Arrivai nell’ufficio del preside, lo vidi intento a svolgere una conversazione con un ragazzo, alto, moro . Quando il preside mi vide fece cenno di entrare –Salve signorina Hall, lui è mio nipote, è arrivato da poco dalla Spagna, per un viaggio interculturale, mi chiedevo che dato che lei è ispanica potrebbe farlo ambientare meglio, non sa molte cose sull’America, avevo pensato anche che lei poteva magari ospitarlo, che dice?- era una richiesta assurda, ospitare un ragazzo spagnolo niente male in un appartamento con sole ragazze –signore mi scusi, ma non le sembra un po’ azzardato far dormire un ragazzo con due ragazze? Io e Brid siamo entrambe fidanzate, non vorrei litigare con il mio ragazzo- il preside mi sorrise –non devi preoccuparti su questo, in Spagna ha il ragazzo- spalancai la bocca –il..il r..ragazzo?- gli chiesi e in quel momento il ragazzo che non avevo mai sentito parlare si intromise nella nostra conversazione -no importa si hay problemas, puedo ir a casa- capii perfettamente quello che aveva detto “se ci sono problemi non importa, posso anche tornare a casa” , vidi che lo zio , cioè il preside, mi guardò con uno sguardo d’aiuto -No, no hay ningún problema, va a vivir conmigo y mi amiga Bridget- (=no, non ci sono problemi, verrai a vivere con me e la mia amica Bridget) gli sorrisi e lui ricambiò il sorriso. Non parlavo quasi mai in spagnolo, o per lo meno non lo usavo per imprecare, sclerare e cose del genere. Lo usavo solo se parlavo con mia nonna, non mi piaceva e basta, mi faceva sentire come un’emigrata. Quando tornai in classe il professore mi fece dire il pensiero di Aristotele, che fortunatamente sapevo. Nei corridoi incrociai qualche volta il ragazzo, non sapevo neanche il suo nome, sapevo solo fosse spagnolo e che era gay, se avevo capito bene, incontrai Brid alla lezione di letteratura e le dissi che dovevamo parlare, lei mi rispose con un sorriso.
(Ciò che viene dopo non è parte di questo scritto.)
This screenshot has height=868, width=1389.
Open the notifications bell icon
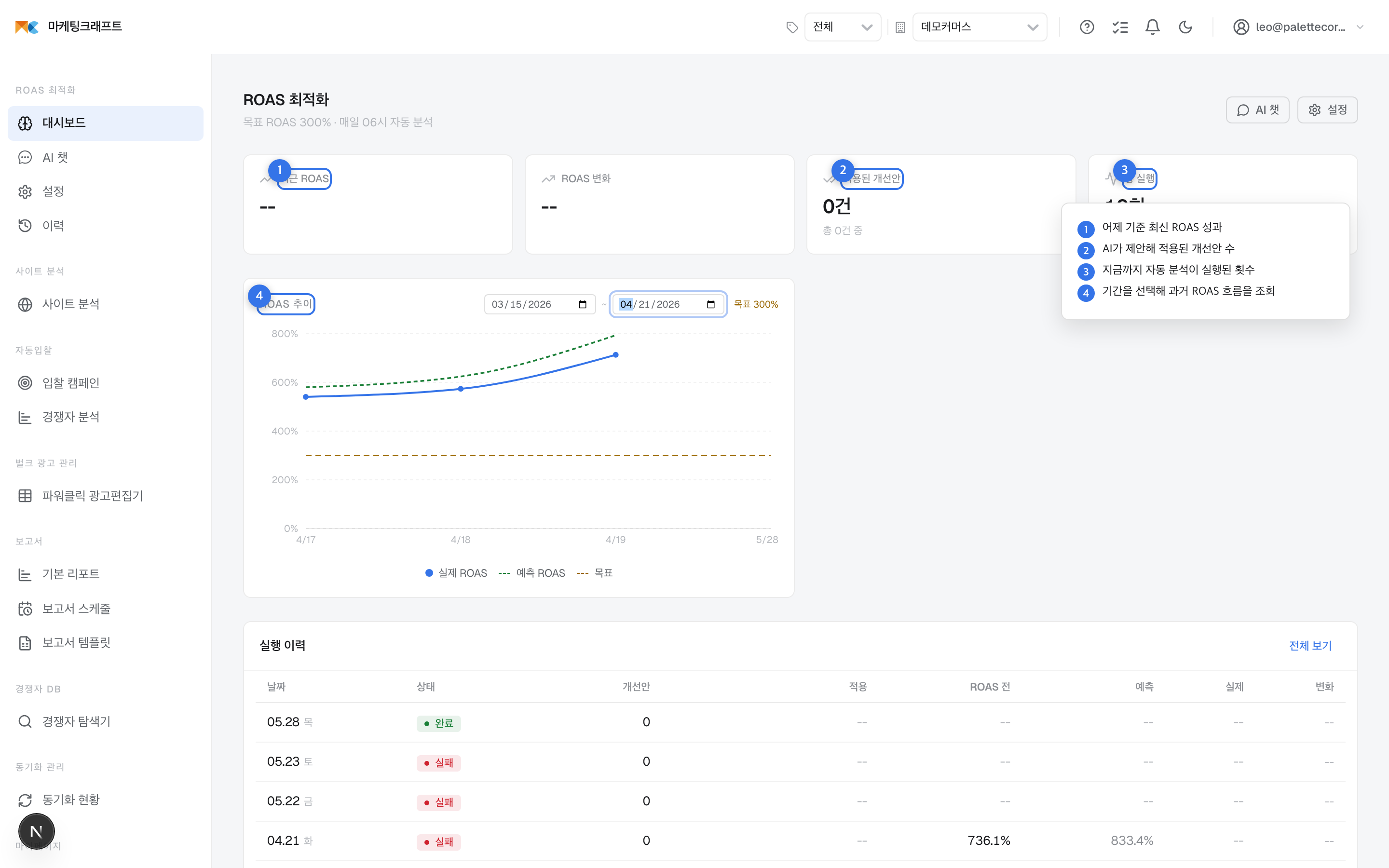[1152, 27]
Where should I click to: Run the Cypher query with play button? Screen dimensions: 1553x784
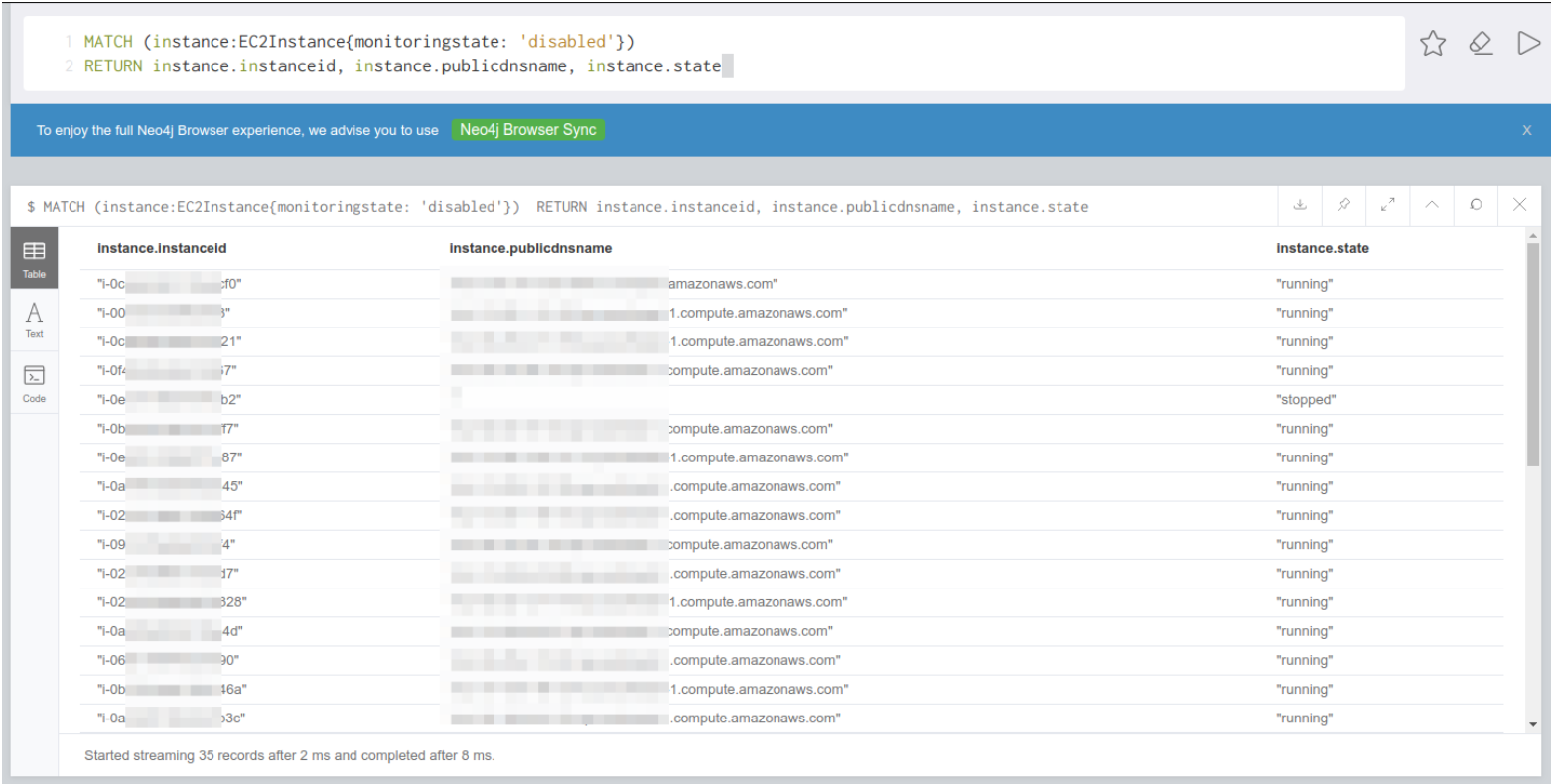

Alla sesta ora appena svoltai l’angolo vidi il ragazzo spagnolo che veniva sbattuto contro un armadietto da un tipo –hei lascialo in pace!- gli urlai, ero arrivata da poco, ma non smentii il fatto di essere una stronza, era qualche mese che eravamo andate al college e io già ero la stronza della situazione, la cosa mi piaceva. Il ragazzo vedendomi si allontanò -¿Estás bien?- gli chiesi se andasse tutto bene –si, bene, non parlare sempre spagnolo con me, conosco la tua lingua, mio zio crede che in Europa siamo tutti ignoranti, ma non è così, ho studiato la tua lingua e la parlo bene- feci un sospiro di sollievo, almeno non avrei dovuto parlare per tutto il tempo in spagnolo. –allora vieni, andiamo a casa, devo presentarti una persona, ah come ti chiami?- gli sorrisi e mi prese sotto braccio –Juan Carlos, ma chiamami Carlos e basta- mi sorrise e ci avviammo a casa.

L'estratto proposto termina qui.